003 menoleh ke arahku, menatap beberapa detik seolah sedang mempertimbangkan sesuatu. “Dipta ga perlu latihan fisik.”
Aku mengangkat alis. “Hah? Kenapa?”
“Adaptasi lu sama sistem dan bahasa pemrograman lumayan bagus, lu lebih cocok buat jadi otak, ahli strategi buat susun persiapan. Fisik lu nggak bakal banyak gunanya di garis depan, tapi otak lu bisa nyelamatin lebih dari satu nyawa.”
Aku sempat terdiam. Baru kali ini seseorang bilang aku cukup, bahkan dibutuhkan. Tapi sebelum aku bisa mengucap terima kasih atau semacamnya.
“APAAA?! Gue jungkir balik dari pagi, hampir mati karena disuruh push-up pakai sandbag 30 kilo, terus dia cuma duduk mikir?!” protes Arthur, berdiri sambil menunjukku dramatis.
Aku menahan tawa. “Derita orang yang otaknya ga nyampe sih.”

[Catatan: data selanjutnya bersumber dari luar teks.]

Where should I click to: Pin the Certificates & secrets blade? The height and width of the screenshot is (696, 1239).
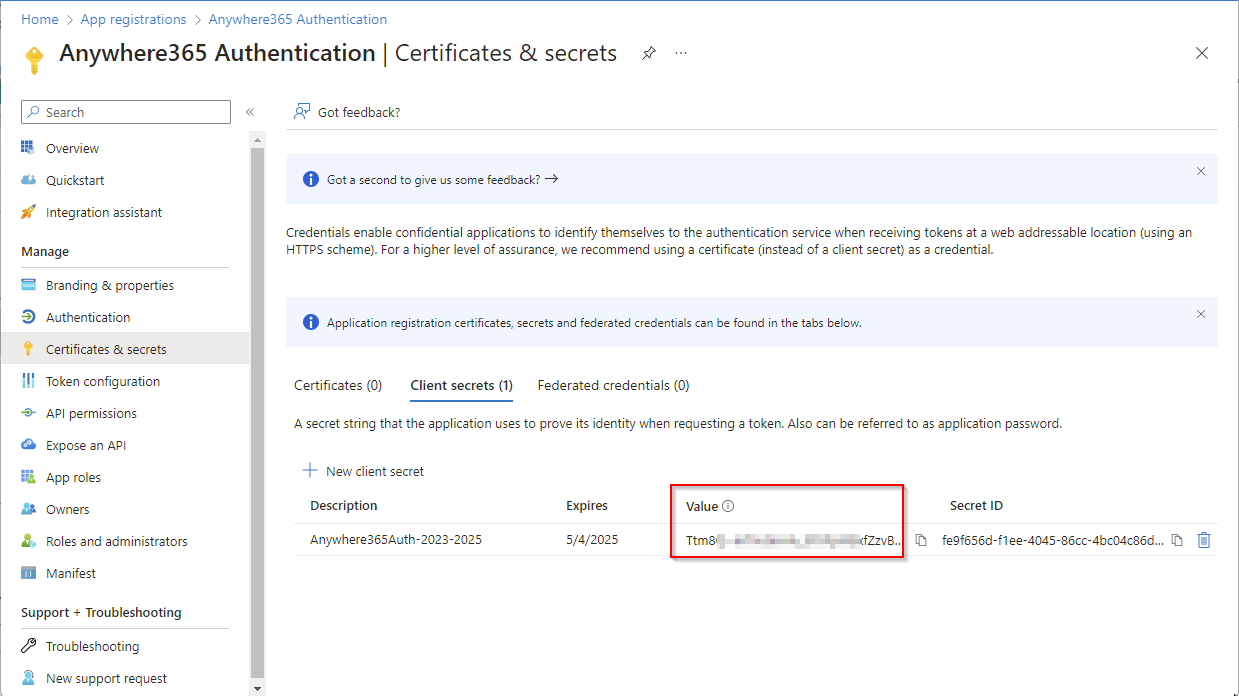tap(649, 53)
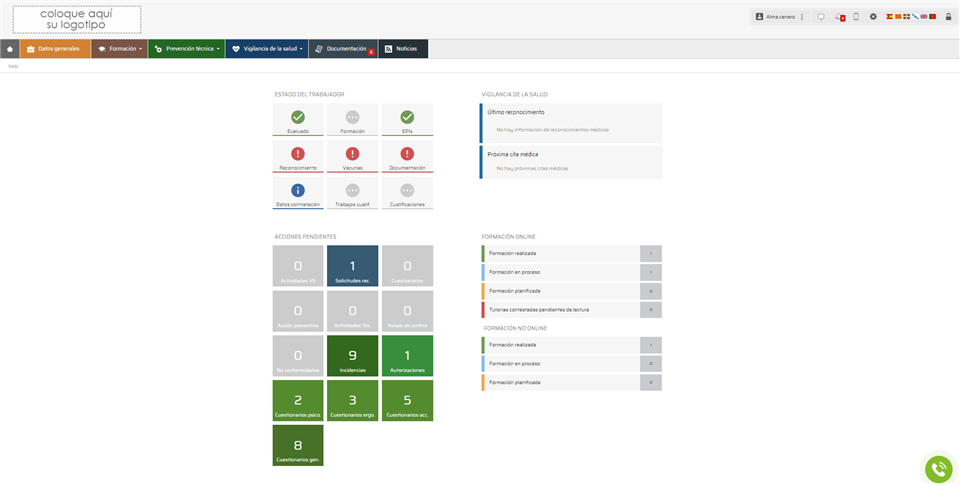Screen dimensions: 960x484
Task: Open the Noticias menu item
Action: click(x=402, y=49)
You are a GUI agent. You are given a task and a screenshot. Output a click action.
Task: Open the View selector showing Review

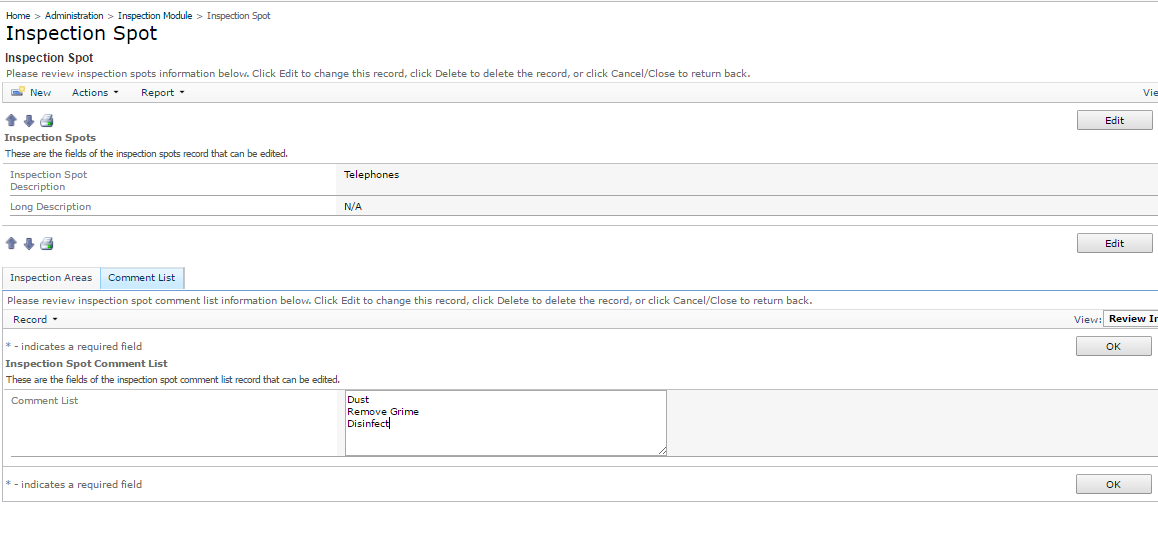coord(1130,319)
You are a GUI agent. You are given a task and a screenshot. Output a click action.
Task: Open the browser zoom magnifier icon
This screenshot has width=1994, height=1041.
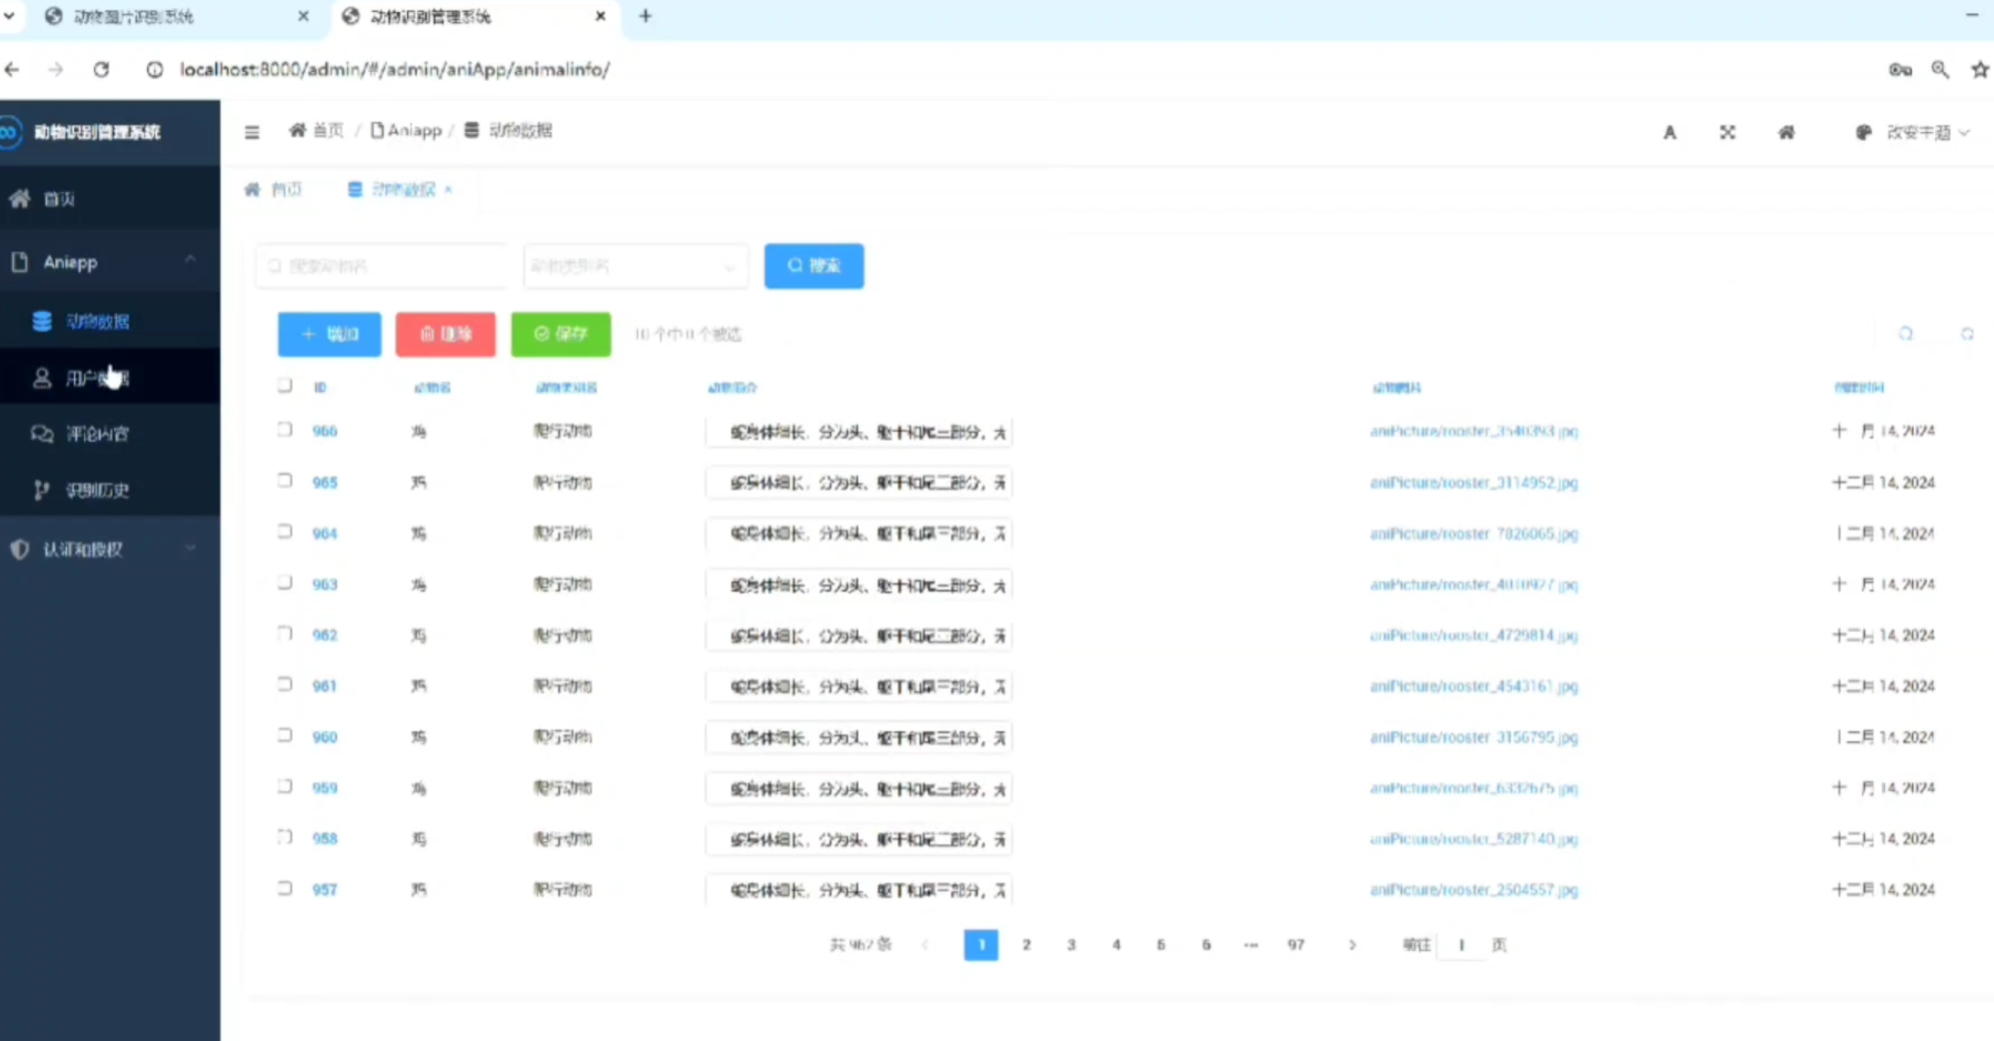[1940, 69]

Arthur makin kesal. “GA ADIL! Udah lah dapet jam keren walau namanya jelek, terus disuruh mikir doang? Sedangkan gue jadi samsak doang di garis depan? Eh topeng jelek, ini orang strategi cari cewe aja jelek mau lu suruh mikir?”
003 menyelipkan catatannya ke papan ujian. “Kalo lu bisa kalahin gue dalam lima menit, kalian boleh tukeran. Lu mikir, Dipta yang latihan fisik.”
Arthur memandang 003, lalu memandangku. “Mendingan jadi tukang gebuk deh kalo gitu.”
Aku nyengir. “Lah katanya gak adil?”
Arthur menunjuk wajahnya sendiri. “Gue pikir ada benernya gue jadi tukang gebuk, toh kadang AI aja ga ngerti yang gua tanyain”
003 tak dapat menyembunyikan senyum tipisnya dibalik topeng. “Cocok juga kalian, yang satu mikir satunya lagi tinggal eksekusi.”